-- start of Page text --
Ingo Swann was an artist and self-proclaimed psychic. Swann helped develop the process of remote viewing at the Stanford Research Institute. He is discussed in a number of the CIA documents relating to UFOs (including some of the documents already quoted above in Section G4 relating to Uri Geller).

Swann wrote a curious book called “Penetration” about “The question of Extraterrestrial and Human Telepathy”, which purports to be an autobiography. That book included material on well-paid alleged attempts to remote view an alien base on the moon upon the instructions of a “mysterious Mr Axelrod”. “Mr Axelrod” allegedly introduced himself by saying “I am Axelrod, which is not my real name, of course…”. The book also includes (in Chapter 7) details of an (alleged…) encounter between Swann and a female alien in a large Hollywood supermarket. The relevant female alien apparently a “ravishing woman” who was “notable not so much for her excessive female physical endowments, but by the fact that they were barely covered”. The presence of strange twins dressed in black, coupled with a “psychic alert” confirmed to Swann “that the woman WAS an ET”. Upon returning to a companion in the parking lot, Swann reportedly asked his companion about the extraterrestrial woman, who replied in a bored way that there are a lot of extraterrestrial “here in La-La Land”.



In relation to the interaction with “Mr Axelrod”, I note that Richard Dolan recently discussed at 33 minutes 50 seconds into the “Where Did the Road Go” podcast on 13 June 2015 a conversation with Russell Targ of SRI about attempts in the early 1980s to remote view the far side of the moon looking for extraterrestrials (but he did not know if they found them).
-- end of Page text --
-- start of Data extract --
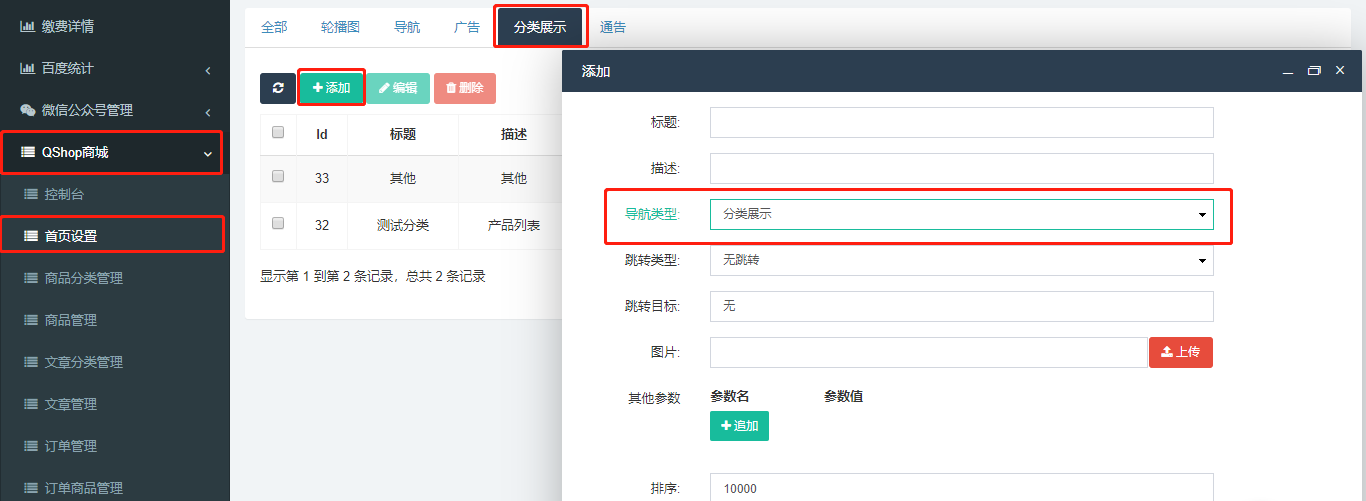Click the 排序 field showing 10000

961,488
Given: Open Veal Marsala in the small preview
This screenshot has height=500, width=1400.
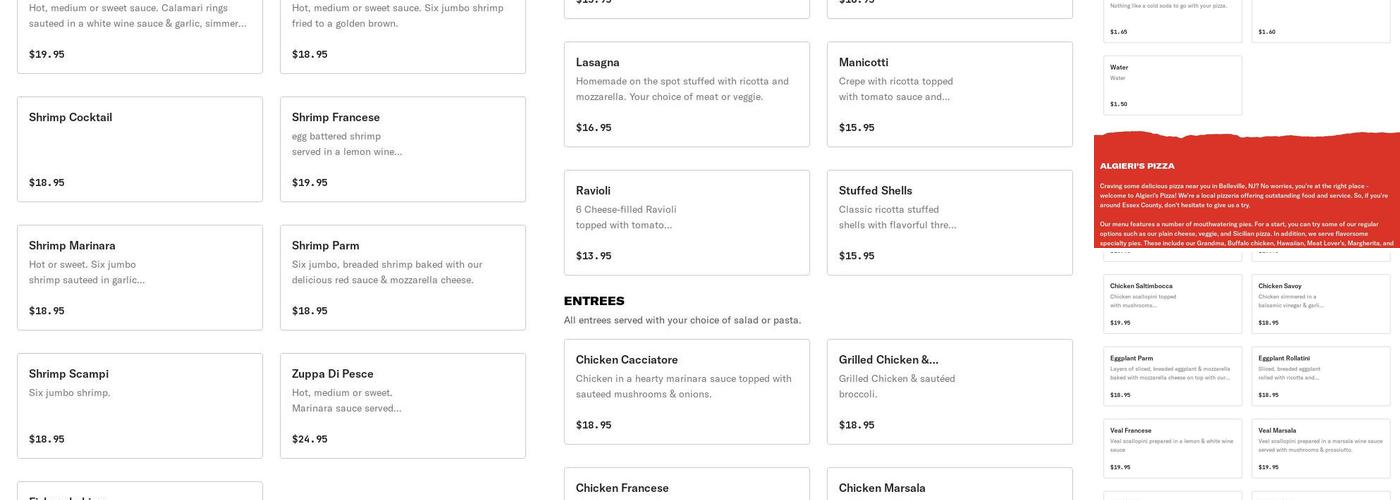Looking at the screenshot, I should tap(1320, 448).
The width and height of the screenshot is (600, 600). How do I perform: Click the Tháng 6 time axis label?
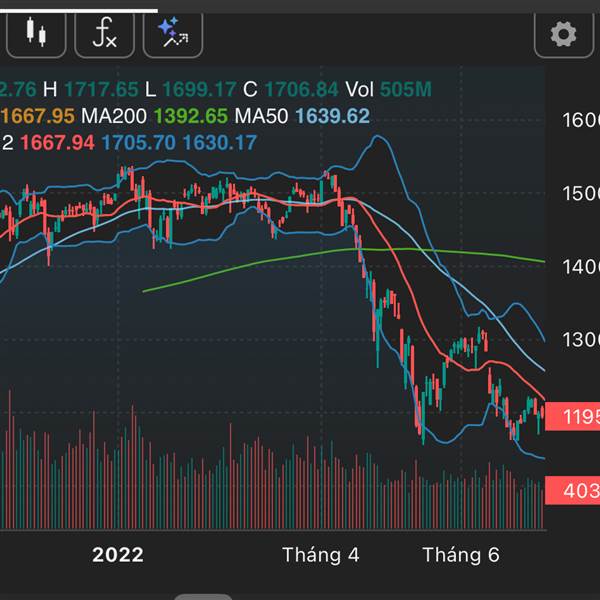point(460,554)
-- end of Data extract --
▸ To do
1 > How would you render this sentence from the passage on Ingo Swann in Spanish: "Swann helped develop the process of remote viewing at the Stanford Research Institute."
2 > Could you carry the passage on Ingo Swann on past its final sentence?

▸ Answers by task
1 > Swann ayudó a desarrollar el proceso de visión remota en el Stanford Research Institute.

2 >
Swann can be seen discussing some of these matters in the video below.



Ingo Swann is well known for attempting to remote view Mercury, Mars and Jupiter. His family has claimed that Ingo Swann’s “findings in his well-known Jupiter probe were later confirmed by Voyager’s own tour of the planet in 1979”. They have quoted astronaut Edgar Mitchell saying in the National Enquirer, “It took Mariner 10 months to get to Mercury – but Mr. Swann was able to project his consciousness there in an instant. Mr. Swann’s findings – weeks before we received the Mariner 10 data – were incredibly accurate.”

However, prominent UFO skeptic Robert Sheaffer has highlighted Carl Sagan’s view of the relevant remote viewing findings regarding Jupiter:



The Enquirer reporter interviewed the most famous UFOlogist in the world, Dr. J. Allen Hynek, former scientific consultant to the U.S. Air Force's Project Blue Book, who said "These are things that Mr. Swann couldn't have guessed or read about. His impressions of Mercury and Jupiter cannot be dismissed... I was fascinated by the Jupiter findings of Pioneer 10 when I compared them with Mr. Swann's. His impressions of Jupiter, along with his experience with Mercury, most certainly point the way to more experimentation."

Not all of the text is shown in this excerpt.